- BRIEF 1
In the forum post, what does the writer dream of accidentally burning down?
- BRIEF 2
Please rewrite the paragraph of the forum post beginning "I dreamt I accidentally burnt down" as a short bulleted list that keeps its main facts.
- BRIEF 3
Transcribe the stretch of the forum post from "Never thought I" through "most awful dream.", word for word.

- EXCERPT PROVIDED
○ ○ ○ ○
Never thought I would be posting in this section but here goes?
I have been feeling really low and bad tempered over last few weeks and last ngiht I woke up crying my eyes out after the most awful dream.
I dreamt I accidentally burnt down my local pharmacy (weird?!) actually it was my sister too but everybody ignored her and blamed me. All the staff (who are actual local people who do work in the pharmacy) started telling me how they had never liked me, they like my sister and my DH but that I was a horrible horrible person and in so much trouble. It then somehow changed to my work and it was all my colleagues telling me exactly what they thought of me, that nobody liked me, that I had an awful personality and everyone wanted to see the back of me, that they couldn't understand what my DH or my family saw in in me. I went to a man who I know has always liked my work and he said to me, yes I like your work but personally you have lots of issues, you are clumsy and embarrassing and uncoordinated and uncouth and messy and it is an issue and we are going to have to let you go. It all seemed so real I woke up crying.
○ ○ ○ ○
- DATA SEGMENT

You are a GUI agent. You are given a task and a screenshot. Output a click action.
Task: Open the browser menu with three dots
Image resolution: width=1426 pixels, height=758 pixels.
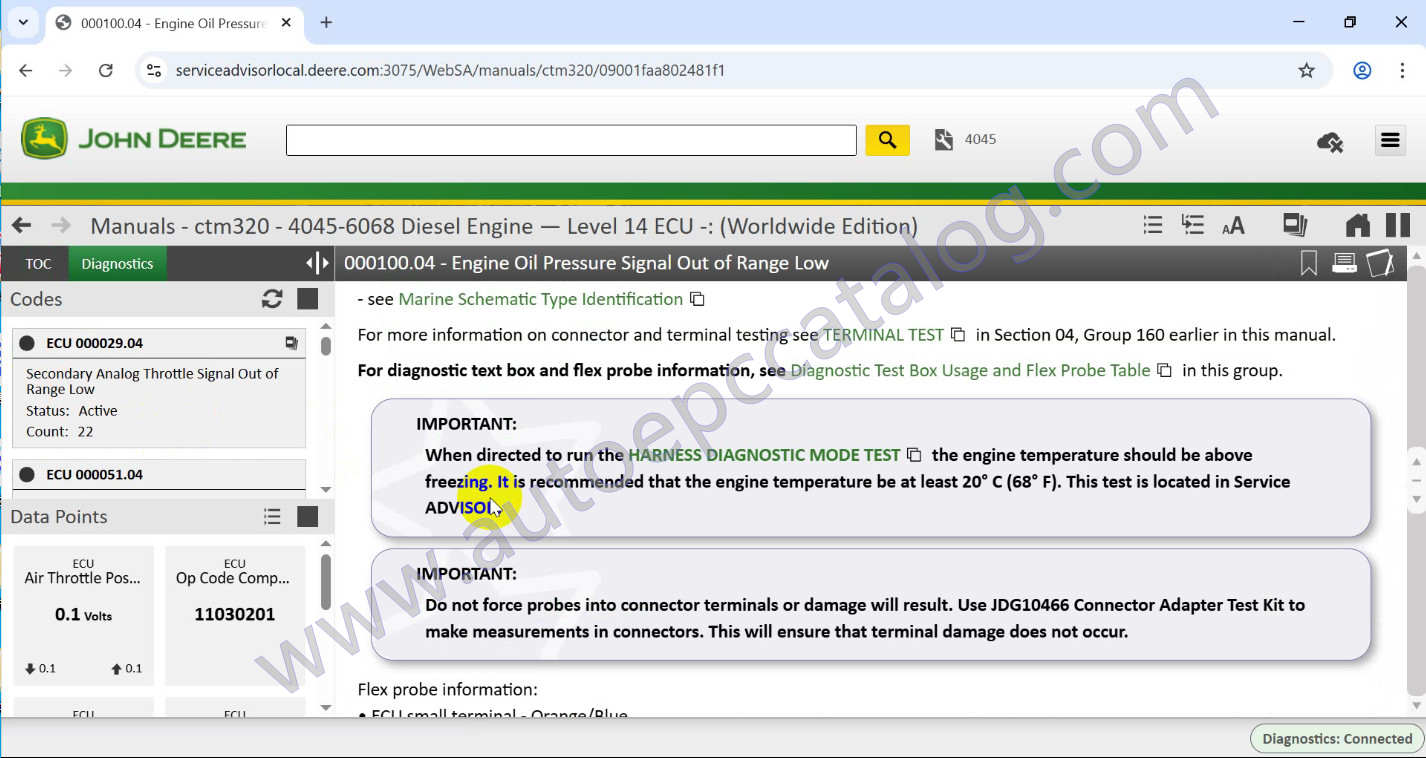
○ ○ ○ ○
- EXERCISE RESULT 1
The writer's local pharmacy.

- EXERCISE RESULT 2
- The writer dreamed of accidentally burning down the local pharmacy. The writer's sister was also responsible, but everyone ignored her and blamed the writer.
- The pharmacy staff, who are real local people working there, said they had never liked the writer, though they liked the sister and the writer's DH. They called the writer a horrible person who was in a lot of trouble.
- The dream shifted to the writer's work. Colleagues said nobody liked the writer and that the writer had an awful personality. They said everyone wanted the writer gone and they couldn't understand what the DH or family saw in the writer.
- A man who has always liked the writer's work said the writer had many personal issues: clumsy, embarrassing, uncoordinated, uncouth and messy. He said they would have to let the writer go.
- It felt so real that the writer woke up crying.

- EXERCISE RESULT 3
Never thought I would be posting in this section but here goes?
I have been feeling really low and bad tempered over last few weeks and last ngiht I woke up crying my eyes out after the most awful dream.